Ludwig miró al silencioso anciano que, a su vez, observaba cómo la profesora se concentraba en los cuatro nombres, buscando entre sus recuerdos alguna pista que les pudiera conducir al violín que completaría el cuadro. Al cabo de un rato, y mientras Ludwig despachaba de nuevo al insistente camarero con una mirada, la profesora señaló un nombre con el dedo y dijo:
—El Gibson.
—¿Estás segura? —preguntó Ludwig, echando una mirada rápida al anciano, que se había aproximado un poco más a la mesa y miraba con atención a la profesora.
—¿Cómo podría estarlo? También pudiera ser el Viotti. Yo descartaría La Pucelle y el Boissier. Sobre el primero no está muy claro si se fabricó en 1709 o en 1713. Es el primero del llamado
período de oro
de los violines. Sus piezas son las originales, algo sumamente raro en instrumentos tan antiguos. Es muy hermoso y está considerado como uno de los mejores stradivarius. El nombre le viene de la talla que lleva en su extremo: una imagen de
la Pucelle
, Juana de Arco. El año pasado fue adquirido por un tal David Fulton a un vendedor anónimo, después de llevar medio siglo en paradero desconocido. Es de suponer que si éste fuera uno de los elegidos, lo hubieran comprado cuando salió a la luz. Pero no hubo ninguna puja extraña y Fulton lo compró públicamente, aunque firmando un contrato por el que se compromete a no desvelar quién se lo ha vendido hasta dentro de diez años.

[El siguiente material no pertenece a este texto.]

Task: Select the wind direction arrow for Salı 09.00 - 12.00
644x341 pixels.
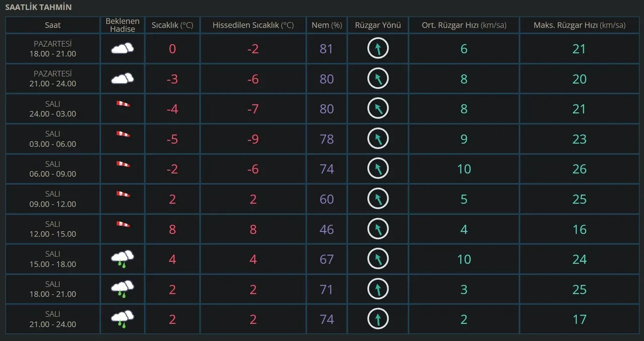Action: (378, 199)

—Eso es muy extraño, ¿no? —preguntó Ludwig.
—No en este mundillo —contestó la profesora sin darle mayor importancia—. El Boissier es un legado del violinista Pablo Sarasate, que lo legó al Conservatorio Superior de Música de Madrid, aunque en un principio se lo había donado al Museo South Kensington, de Londres. A pesar de destacar por su belleza, no está considerado como una de las grandes obras de Stradivarius. De hecho Sarasate no lo utilizó. En los conciertos usaba otro, también de Stradivarius, que ahora lleva su nombre y que cedió al Conservatorio de París a su muerte.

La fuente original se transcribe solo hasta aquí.